Collected data entries:
***

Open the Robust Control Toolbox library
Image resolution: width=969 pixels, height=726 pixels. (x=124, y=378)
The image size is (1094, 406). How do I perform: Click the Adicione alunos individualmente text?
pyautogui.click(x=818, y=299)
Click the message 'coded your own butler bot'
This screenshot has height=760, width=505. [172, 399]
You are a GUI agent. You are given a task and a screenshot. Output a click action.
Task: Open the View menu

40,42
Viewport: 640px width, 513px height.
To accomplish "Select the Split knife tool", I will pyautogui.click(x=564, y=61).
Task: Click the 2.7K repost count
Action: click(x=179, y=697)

***

Problem: Write the records out again, character for character.

Response below:
Open the Robust Control Toolbox library
Image resolution: width=969 pixels, height=726 pixels. (x=124, y=378)
The image size is (1094, 406). How do I perform: Click the Adicione alunos individualmente text?
pyautogui.click(x=818, y=299)
Click the message 'coded your own butler bot'
This screenshot has height=760, width=505. [172, 399]
You are a GUI agent. You are given a task and a screenshot. Output a click action.
Task: Open the View menu

40,42
Viewport: 640px width, 513px height.
To accomplish "Select the Split knife tool", I will pyautogui.click(x=564, y=61).
Task: Click the 2.7K repost count
Action: click(x=179, y=697)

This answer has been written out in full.